Endika Rey

Marcada por la honestidad y el rigor –así como por el ligero subrayado de sus temas y justificaciones–, Angélica [una tragedia] de Manuel Fernández-Valdés presenta el proceso de creación de Todo el cielo sobre la tierra: el síndrome de Wendy, obra teatral dirigida e interpretada por Angélica Liddell. La película se divide entre las imágenes captadas durante varias intensas jornadas de trabajo, extractos del diario de la artista y una serie de documentos que Liddell facilitó al director para su uso (desde bocetos de ideas hasta un video doméstico de un viaje de Liddell a Shanghái). Con todos estos elementos, a los que habría que sumar la voz de Fernández-Valdés explicando su visión del proceso, se compone un paratexto con entidad propia que habla de una obra que realmente nunca llegó a ser tal (se estrenó en Viena tal y como estaba previsto, pero nunca más volvería a representarse en esa concepción original) y que tiene precisamente en esos límites su mayor interés.

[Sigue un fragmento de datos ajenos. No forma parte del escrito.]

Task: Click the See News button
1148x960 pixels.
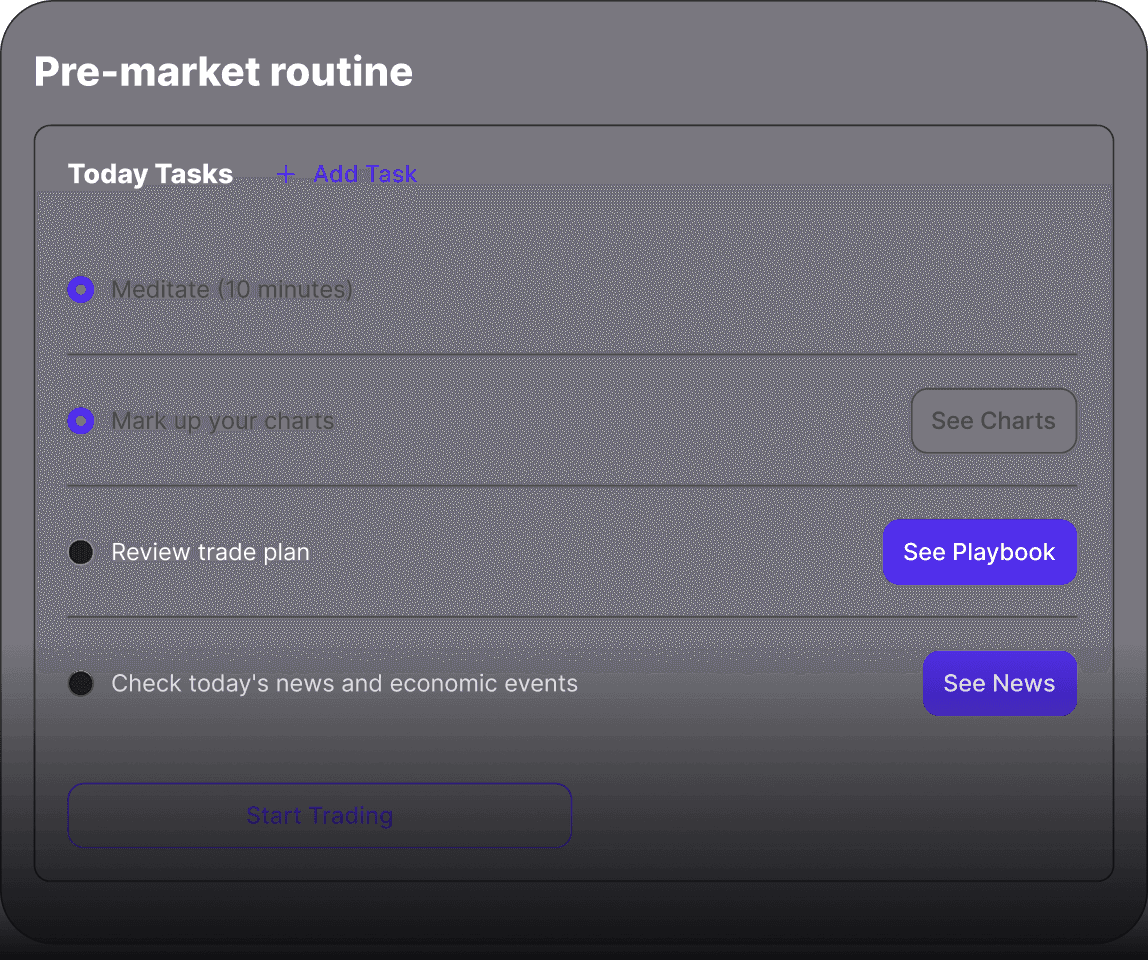Action: tap(999, 683)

La propia proyección de la cinta en el Festival de Ourense contribuyó desde los márgenes a esa sensación: tras una breve presentación por parte del director y la actriz sobre el escenario del Auditorio Municipal de Ourense, la cinta se inaugura precisamente con Angélica declamando sobre otro escenario ligeramente iluminado. La película y la realidad se fusionaron así en un bello fundido a negro, en este caso proveniente de las luces de la sala. El prólogo es un monólogo de unos diez minutos donde se define claramente el universo de Liddell, en el que se solapan el arte y la personalidad (“Angélica elimina cualquier distancia entre la creación y la vida”): su desconfianza y angustia respecto al mundo, su incapacidad de aceptarse como parte de la feminidad establecida, la violencia y la sexualidad como parte integrante de su recorrido, la búsqueda de la síntesis y brusquedad en sus planteamientos, etc.

Hay en su declamación, repleta de una fuerza arrolladora y al borde de la extenuación, dos ideas especialmente interesantes: su afirmación de que la experiencia se ha instaurado en la sociedad como mérito cuando es algo que nos destruye y el hecho de que los putos sentimientos (sic) se hayan convertido en argumento cuando sólo son una excusa. Si resalto estas dos ideas es porque una vez comience la película asistiremos a la matización de ambas: Angélica se muestra en los ensayos como una persona afable que basa su éxito en un trabajo de precisión cimentado sobre la experiencia. Cada gesto y movimiento de los actores, cada uso del atrezzo, pasa por un trabajo previo donde nada es dejado al azar. Se invoca lo inesperado y hay una aparente libertad, pero los elementos de ese misterio están convenientemente medidos. Por otro lado, la emotividad de Liddell, su visceralidad e intuiciones, determinarán tanto los movimientos de la obra como los problemas del rodaje de la película. La artista insiste en que ella no tiene personaje y trabaja con su vida, y en ese sentido la película triunfa por el acertado retrato de una creadora que está siempre en un punto intermedio entre el control y el impulso irracional.

angelica

Construida sobre la fervorosa comunión teatral/cinematográfica entre Liddell y Fernández-Valdés, Angélica [una tragedia] se divide en dos a partir de una imagen que funciona como resumen de la propuesta (no en vano es también el motivo que ilustra el cartel de la cinta, ese otro paratexto). Angélica está tirada en el suelo frente a un espejo y en el mismo atisbamos por única vez al director detrás de la cámara. Los espejos que inundan todo el teatro se convierten en uno de los principales dispositivos del film, pero entonces la voz en off nos explicita su sentido: Angélica adoptó el apellido de Liddell por la mujer que inspiró la Alicia de Lewis Carroll, del mismo modo que uno de los protagonistas de la obra es un joven imberbe que remite a Peter Pan. Se nos presenta a Angélica como una Alicia que atraviesa el espejo con su obra, también a la búsqueda de un particular Nunca Jamás. La idea es sugerente pero uno se plantea si realmente hacia falta explicitarla en lugar de jugar con el misterio. Algo similar ocurre en otros momentos: cuando Angélica decide un día que no ensayará su monólogo y se dedica a bailar y cantar una canción de Camela (una secuencia magnífica), la voz del director emerge para resaltar que “ahora tocaba bailar Camela”, esbozando una mezcla de fascinación, extrañeza y asombro que ya generan de por sí las imágenes. Son solo pequeños detalles que sacan del ambiente en que la película nos había introducido y nos indican hacia donde y cómo debemos mirar.